The system of using enzymes and other biochemistry to direct plant growth is called the Nutritive Cycle and it is not hard to learn. You simply give the plant an input made from the next stage of life. You give a plant what you want it to do. You can also correct imbalances quickly before they become big problems.


The concept of KNF is to create a soil that has everything plants may need then directing the growth by utilizing the Nutritive Cycle with a weekly foliar spray.


MAKE SURE THE PLANTS CAN BREATHE

Most people know that plants take in carbon dioxide and put out oxygen, and that people and animals breathe in that oxygen and exhale carbon dioxide, which the plants then use. It’s an elegant exchange. What most people don’t know is that plants need oxygen too. They need it for the root systems. The microbes that live symbiotically with the plant roots need oxygen. It is critical to have oxygen, especially in the first 15cm (6 inches) or so of soil. The ability the root systems, including the microbes, to obtain oxygen in the soil is a more important factor in plant growth and health than pH.

It is vitally important not to bury the root flare, the place where the stem or trunk of the plant becomes the root. This structure helps the plant obtain oxygen for its roots. If the nose, the root flare, is buried the plant cannot breathe well and it will suffer. If the root flare is buried too deep it can suffocate and die. This is why Master Cho refers to the root flare as the nose of the plant. Never mulch on top the nose. Make sure your plant can breathe.
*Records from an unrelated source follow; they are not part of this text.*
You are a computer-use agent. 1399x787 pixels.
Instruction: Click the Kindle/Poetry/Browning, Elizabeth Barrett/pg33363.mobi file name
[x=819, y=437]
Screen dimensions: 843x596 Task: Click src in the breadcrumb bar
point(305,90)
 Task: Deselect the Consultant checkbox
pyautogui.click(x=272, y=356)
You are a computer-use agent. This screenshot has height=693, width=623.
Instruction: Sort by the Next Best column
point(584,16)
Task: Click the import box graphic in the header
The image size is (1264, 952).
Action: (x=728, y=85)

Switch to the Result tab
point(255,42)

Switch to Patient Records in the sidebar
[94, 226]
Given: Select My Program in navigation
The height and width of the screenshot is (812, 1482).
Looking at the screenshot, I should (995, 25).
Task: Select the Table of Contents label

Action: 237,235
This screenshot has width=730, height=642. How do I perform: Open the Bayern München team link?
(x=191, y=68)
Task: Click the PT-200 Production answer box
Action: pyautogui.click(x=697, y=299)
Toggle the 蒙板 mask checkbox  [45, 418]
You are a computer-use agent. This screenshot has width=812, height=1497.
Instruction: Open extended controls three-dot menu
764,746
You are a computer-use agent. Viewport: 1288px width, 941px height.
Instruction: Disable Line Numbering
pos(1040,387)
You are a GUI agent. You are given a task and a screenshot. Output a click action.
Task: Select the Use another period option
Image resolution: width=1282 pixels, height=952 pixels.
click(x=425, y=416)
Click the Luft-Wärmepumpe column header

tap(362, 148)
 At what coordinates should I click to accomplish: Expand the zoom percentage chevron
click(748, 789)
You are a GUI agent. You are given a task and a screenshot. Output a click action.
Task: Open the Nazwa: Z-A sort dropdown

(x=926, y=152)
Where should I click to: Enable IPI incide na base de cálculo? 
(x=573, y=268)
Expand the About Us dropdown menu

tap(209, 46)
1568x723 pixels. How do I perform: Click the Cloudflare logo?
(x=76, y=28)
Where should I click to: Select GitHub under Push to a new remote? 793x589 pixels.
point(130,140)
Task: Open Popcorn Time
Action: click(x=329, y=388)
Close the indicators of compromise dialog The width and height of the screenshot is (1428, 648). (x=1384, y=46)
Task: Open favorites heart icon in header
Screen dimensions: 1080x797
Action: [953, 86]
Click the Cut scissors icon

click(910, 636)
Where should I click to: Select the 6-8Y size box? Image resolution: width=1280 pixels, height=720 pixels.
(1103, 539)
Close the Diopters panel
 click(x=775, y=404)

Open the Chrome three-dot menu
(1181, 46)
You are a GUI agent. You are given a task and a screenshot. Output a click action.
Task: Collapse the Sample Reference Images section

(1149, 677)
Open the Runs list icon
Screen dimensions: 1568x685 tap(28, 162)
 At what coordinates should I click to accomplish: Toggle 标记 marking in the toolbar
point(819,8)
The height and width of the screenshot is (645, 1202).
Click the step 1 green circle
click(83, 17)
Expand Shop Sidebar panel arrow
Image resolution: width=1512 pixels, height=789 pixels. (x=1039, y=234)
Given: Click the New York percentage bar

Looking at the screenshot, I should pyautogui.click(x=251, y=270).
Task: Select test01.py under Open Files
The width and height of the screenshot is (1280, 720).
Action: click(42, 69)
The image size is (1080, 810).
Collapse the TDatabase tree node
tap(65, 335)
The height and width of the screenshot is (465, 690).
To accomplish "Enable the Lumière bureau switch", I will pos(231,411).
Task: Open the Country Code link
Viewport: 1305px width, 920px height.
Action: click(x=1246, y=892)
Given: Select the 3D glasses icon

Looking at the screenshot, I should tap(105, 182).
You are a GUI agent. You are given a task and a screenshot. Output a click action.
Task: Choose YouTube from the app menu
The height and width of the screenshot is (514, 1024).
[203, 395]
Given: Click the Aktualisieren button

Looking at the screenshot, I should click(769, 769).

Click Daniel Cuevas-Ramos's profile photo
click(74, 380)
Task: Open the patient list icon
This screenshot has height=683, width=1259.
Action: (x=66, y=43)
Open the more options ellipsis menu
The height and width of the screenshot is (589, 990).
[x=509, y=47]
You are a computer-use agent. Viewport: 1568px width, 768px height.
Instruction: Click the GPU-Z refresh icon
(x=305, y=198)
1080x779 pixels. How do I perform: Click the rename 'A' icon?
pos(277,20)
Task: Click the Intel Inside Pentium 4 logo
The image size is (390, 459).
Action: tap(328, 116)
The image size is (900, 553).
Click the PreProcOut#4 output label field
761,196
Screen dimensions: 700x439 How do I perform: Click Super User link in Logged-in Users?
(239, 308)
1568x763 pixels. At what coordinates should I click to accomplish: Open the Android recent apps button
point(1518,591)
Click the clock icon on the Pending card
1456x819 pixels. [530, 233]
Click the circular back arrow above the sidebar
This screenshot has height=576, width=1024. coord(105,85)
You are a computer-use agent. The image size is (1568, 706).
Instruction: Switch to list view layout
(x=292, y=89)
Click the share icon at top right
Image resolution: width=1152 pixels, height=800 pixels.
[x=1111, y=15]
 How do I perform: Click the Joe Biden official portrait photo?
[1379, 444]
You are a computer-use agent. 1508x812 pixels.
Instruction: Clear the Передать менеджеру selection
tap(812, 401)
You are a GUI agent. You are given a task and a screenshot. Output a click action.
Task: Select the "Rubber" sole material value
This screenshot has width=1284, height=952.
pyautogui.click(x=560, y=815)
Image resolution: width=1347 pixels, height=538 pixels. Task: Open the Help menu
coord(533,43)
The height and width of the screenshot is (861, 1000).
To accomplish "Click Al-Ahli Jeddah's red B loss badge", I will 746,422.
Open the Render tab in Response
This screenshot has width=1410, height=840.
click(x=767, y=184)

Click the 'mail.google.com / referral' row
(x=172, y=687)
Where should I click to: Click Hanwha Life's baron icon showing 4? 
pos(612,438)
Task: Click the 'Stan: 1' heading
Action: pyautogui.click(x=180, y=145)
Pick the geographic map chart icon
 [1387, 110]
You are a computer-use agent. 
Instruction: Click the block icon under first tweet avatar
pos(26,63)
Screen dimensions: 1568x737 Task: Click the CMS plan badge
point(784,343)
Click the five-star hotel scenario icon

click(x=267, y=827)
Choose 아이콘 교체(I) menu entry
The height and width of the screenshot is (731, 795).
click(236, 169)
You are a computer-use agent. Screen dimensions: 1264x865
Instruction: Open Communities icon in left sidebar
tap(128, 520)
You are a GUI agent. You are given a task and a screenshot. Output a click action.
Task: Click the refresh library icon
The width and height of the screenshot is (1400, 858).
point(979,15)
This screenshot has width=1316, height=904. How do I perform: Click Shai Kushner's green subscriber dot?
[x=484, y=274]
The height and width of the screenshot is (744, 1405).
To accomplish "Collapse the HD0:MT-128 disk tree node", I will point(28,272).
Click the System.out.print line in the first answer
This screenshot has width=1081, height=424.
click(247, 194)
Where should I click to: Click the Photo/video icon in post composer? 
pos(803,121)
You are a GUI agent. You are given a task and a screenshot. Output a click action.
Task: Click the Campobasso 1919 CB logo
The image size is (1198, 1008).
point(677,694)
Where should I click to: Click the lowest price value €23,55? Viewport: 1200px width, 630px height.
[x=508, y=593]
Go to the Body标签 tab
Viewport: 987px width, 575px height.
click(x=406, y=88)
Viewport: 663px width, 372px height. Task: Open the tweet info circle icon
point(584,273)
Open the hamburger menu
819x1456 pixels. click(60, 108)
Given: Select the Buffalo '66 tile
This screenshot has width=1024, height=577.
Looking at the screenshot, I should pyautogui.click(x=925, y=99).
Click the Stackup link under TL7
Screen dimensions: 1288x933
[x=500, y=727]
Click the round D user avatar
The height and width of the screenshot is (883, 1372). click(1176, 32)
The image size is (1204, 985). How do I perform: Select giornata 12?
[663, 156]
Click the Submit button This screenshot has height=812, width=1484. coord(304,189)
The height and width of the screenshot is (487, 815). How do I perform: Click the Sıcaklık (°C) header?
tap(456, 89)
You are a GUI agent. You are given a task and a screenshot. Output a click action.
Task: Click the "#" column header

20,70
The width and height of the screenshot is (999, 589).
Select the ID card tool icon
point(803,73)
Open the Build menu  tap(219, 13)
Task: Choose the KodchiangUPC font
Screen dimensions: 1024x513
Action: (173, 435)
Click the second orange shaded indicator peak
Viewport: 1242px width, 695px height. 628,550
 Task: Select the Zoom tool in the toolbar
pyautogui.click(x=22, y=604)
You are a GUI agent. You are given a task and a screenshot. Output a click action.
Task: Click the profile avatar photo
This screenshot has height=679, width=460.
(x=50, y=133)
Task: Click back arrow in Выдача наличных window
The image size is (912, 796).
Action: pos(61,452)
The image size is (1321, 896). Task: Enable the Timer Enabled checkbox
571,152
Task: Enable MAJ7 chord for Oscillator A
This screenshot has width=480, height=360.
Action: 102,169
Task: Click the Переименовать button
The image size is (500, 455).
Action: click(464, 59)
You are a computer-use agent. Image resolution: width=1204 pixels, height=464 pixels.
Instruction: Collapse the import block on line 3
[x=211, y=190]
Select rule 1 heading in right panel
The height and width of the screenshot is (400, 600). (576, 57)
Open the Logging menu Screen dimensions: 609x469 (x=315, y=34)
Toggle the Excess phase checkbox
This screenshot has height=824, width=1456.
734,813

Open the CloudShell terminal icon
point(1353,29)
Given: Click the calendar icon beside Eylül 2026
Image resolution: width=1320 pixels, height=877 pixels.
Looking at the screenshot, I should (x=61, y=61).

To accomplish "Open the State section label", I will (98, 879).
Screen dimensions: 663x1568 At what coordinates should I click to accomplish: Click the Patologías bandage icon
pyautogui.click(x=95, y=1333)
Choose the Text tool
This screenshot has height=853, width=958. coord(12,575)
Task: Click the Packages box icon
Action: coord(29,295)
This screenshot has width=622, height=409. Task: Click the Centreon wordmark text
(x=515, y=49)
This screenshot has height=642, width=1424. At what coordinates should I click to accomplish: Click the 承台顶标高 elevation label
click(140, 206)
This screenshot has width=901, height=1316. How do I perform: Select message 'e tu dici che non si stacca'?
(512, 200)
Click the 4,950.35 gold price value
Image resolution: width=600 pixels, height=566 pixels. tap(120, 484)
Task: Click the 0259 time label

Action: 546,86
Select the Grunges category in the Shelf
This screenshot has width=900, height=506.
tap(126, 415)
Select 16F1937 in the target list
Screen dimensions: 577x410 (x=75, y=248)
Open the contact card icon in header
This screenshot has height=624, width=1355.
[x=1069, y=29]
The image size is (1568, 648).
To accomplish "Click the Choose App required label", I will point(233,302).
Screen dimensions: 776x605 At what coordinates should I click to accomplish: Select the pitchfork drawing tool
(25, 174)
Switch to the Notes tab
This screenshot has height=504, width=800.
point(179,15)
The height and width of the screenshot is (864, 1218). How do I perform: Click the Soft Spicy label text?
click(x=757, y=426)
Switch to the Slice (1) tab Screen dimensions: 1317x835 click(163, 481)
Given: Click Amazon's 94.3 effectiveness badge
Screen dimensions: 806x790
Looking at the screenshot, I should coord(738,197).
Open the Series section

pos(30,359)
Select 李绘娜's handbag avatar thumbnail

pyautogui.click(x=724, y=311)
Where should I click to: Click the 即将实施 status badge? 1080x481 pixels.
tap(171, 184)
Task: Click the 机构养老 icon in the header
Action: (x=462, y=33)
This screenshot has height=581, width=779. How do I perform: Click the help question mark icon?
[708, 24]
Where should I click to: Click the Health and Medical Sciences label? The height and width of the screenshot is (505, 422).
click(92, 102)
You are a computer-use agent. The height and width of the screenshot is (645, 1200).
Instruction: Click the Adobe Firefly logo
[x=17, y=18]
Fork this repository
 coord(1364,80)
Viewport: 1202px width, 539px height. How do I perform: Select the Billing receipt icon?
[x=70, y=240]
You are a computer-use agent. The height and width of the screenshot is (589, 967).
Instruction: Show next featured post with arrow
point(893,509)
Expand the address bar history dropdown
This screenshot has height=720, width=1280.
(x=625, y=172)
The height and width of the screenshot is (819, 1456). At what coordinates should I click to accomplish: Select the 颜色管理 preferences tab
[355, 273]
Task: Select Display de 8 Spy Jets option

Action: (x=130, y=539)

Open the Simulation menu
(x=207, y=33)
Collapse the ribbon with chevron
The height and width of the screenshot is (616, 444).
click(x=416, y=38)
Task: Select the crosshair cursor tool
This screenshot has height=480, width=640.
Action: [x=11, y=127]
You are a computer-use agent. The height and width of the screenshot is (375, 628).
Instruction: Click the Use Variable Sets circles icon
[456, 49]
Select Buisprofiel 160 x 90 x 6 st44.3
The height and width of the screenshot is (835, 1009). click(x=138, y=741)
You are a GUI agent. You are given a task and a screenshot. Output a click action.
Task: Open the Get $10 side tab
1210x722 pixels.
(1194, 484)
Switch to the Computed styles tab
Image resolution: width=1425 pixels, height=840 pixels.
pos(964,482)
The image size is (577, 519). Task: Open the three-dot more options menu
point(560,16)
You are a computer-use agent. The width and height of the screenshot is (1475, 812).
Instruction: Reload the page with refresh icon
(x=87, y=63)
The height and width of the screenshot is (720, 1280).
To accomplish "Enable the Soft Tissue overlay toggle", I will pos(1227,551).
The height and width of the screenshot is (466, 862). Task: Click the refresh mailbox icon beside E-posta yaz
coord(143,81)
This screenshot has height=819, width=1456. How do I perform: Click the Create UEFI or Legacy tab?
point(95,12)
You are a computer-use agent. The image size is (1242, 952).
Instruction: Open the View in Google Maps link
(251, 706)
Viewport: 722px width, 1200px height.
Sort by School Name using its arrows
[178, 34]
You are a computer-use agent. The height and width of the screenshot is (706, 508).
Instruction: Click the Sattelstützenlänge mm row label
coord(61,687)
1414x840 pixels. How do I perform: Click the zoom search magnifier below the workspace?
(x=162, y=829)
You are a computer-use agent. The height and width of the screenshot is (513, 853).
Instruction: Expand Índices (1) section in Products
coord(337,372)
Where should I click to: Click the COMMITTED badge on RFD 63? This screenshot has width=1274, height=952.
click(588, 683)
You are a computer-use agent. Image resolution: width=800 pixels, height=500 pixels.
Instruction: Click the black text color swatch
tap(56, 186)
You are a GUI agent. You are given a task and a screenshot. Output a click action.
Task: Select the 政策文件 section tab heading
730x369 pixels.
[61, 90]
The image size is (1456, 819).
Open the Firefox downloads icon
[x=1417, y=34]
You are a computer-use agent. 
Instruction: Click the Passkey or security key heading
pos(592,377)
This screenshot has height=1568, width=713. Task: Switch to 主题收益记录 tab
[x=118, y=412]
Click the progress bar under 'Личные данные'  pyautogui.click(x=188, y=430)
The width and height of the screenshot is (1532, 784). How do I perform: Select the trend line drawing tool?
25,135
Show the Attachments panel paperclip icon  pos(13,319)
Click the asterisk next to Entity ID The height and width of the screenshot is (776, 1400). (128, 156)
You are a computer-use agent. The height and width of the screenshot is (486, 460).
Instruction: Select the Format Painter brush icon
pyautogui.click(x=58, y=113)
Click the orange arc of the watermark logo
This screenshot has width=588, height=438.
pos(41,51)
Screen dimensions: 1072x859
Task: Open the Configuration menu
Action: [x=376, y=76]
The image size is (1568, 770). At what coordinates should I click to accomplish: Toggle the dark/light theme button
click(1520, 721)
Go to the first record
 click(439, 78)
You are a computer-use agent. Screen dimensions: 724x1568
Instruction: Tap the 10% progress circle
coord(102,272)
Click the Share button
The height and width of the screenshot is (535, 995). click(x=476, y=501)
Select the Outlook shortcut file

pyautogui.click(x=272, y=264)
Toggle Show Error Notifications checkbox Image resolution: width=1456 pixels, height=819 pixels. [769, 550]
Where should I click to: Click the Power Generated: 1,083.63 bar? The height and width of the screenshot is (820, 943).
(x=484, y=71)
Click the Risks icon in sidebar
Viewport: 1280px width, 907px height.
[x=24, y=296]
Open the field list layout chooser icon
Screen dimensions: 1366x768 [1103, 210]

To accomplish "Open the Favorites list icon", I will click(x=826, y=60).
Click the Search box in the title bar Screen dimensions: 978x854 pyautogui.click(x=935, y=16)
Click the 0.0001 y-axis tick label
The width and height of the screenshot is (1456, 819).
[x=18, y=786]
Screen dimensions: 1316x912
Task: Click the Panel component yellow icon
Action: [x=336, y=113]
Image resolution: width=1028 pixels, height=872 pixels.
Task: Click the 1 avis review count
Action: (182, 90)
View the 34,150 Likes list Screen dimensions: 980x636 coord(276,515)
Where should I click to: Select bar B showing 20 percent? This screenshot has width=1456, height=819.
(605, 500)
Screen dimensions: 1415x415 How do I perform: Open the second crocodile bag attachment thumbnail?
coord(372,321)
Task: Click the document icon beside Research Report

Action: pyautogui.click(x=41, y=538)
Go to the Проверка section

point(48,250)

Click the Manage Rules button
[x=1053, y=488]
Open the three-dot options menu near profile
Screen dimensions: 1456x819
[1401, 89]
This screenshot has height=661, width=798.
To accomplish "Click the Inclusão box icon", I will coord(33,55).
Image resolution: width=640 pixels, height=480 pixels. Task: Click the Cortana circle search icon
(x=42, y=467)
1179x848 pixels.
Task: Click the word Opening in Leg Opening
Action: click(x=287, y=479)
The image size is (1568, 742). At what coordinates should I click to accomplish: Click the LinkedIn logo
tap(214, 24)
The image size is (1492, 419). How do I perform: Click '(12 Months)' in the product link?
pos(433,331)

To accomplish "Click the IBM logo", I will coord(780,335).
Avoid heavily compacted soil. A tractor path can have soil as dead as soil drenched in biocides. While tilling is discouraged, compacting soil can be just as deadly. What we want to have is crumbly soil with lots of air pockets. The best, really the only way to get this structure is to have microbes and small animals in your soil. Instead of digging and tilling the earth, let Nature provide the perfect soil structure for you. Not only are the soil and the plants healthier, it takes less work.


When planting consider the aerial parts of the plants, at the size they will be at full maturity. The leaves of plants are important in gas exchange, taking in carbon dioxide and giving off oxygen. The airflow around and through the plants is important. Proper spacing is needed for the flow of air and the moderation of heat. (Cold is the lack of heat.) These softer elements, along with water, moisture, and sunlight are vital to plant growth and health, and are referred to by Master Cho as the Vital Forces. The Vital Forces should be as important a consideration as nutrition and timing.